What's that blue logo really worth, anyway? Wesley Loy photo
The board of the Alaska Seafood Marketing Institute on Thursday signaled its "preliminary intent" to become the Marine Stewardship Council's new "client" on salmon.
That's a surprise, as many industry players sensed something of a rivalry between the two organizations as to who can best tell the world that Alaska's salmon fisheries are sustainable and well-managed.
The MSC is a London-based outfit that awards qualifying fisheries the right to use its blue ecolabel on their products. The label reportedly has become important for selling fish to European buyers, and to major retailers such as Walmart.
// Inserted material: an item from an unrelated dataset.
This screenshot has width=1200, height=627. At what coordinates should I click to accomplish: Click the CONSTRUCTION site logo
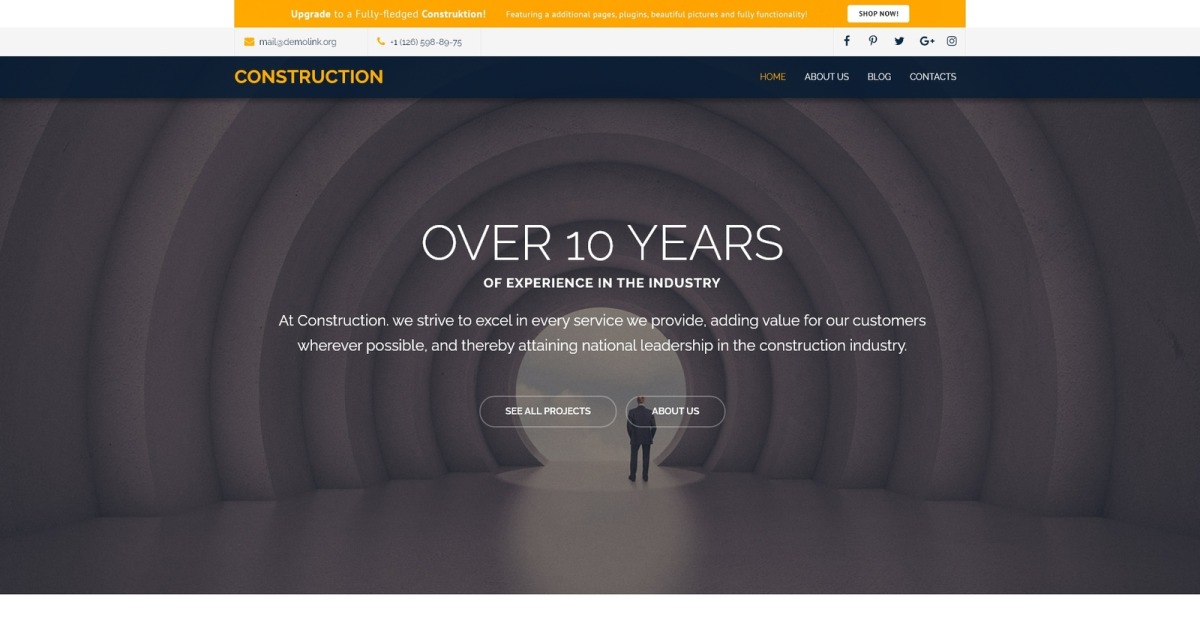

Alaska salmon won MSC certification in 2000. All along, the MSC's salmon "client" has been the Alaska Department of Fish and Game.
But last year the department sent this letter saying it wasn't so interested in continuing as client. Generally, industry groups seek MSC certification, not government agencies, Fish and Game Commissioner Denby Lloyd wrote.
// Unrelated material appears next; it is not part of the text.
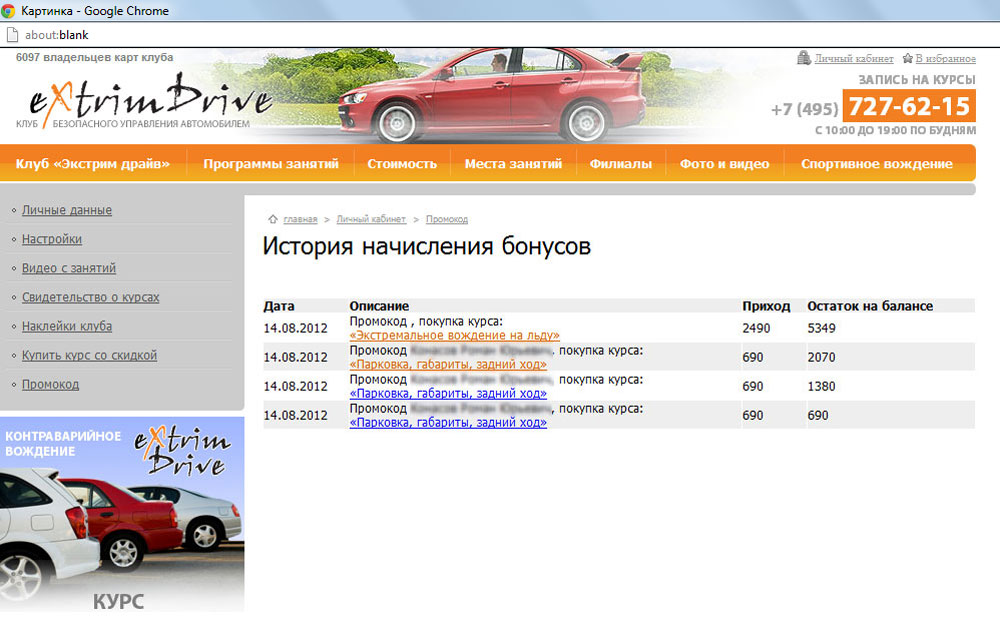Image resolution: width=1000 pixels, height=637 pixels.
Task: Click the star icon for «В избранное»
Action: pyautogui.click(x=907, y=59)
Besides, Fish and Game officials have said, maintaining certification through periodic reviews is tedious and very expensive.
Many in the industry grumble that Alaska salmon needs no validation from an outside certifier, that the world already knows the state's iconic fish is excellent and the harvests stringently managed.
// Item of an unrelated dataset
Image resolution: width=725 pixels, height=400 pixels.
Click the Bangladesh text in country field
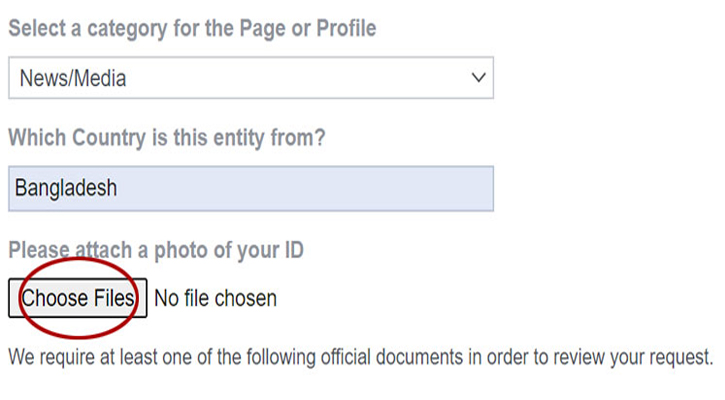coord(66,188)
The trouble for the MSC is that the current certification for Alaska salmon expires at the end of the month.
The organization has appeared to be near desperate to keep Alaska's major fisheries, including salmon and Bering Sea pollock, in the MSC fold, as this confidential letter from 2006 indicates.
Now it appears ASMI, a state agency, is ready to dive in as the MSC's salmon client.
That's got the state's top commercial fishing organization, United Fishermen of Alaska, in a bit of a huff. The fishermen feel left out of the loop and wonder where ASMI can find the necessary funding in its lean budget.
ASMI spokeswoman Laura Fleming told Deckboss after Thursday's board meeting in Anchorage that ASMI needs answers from the MSC on a few issues before firmly committing as its salmon client.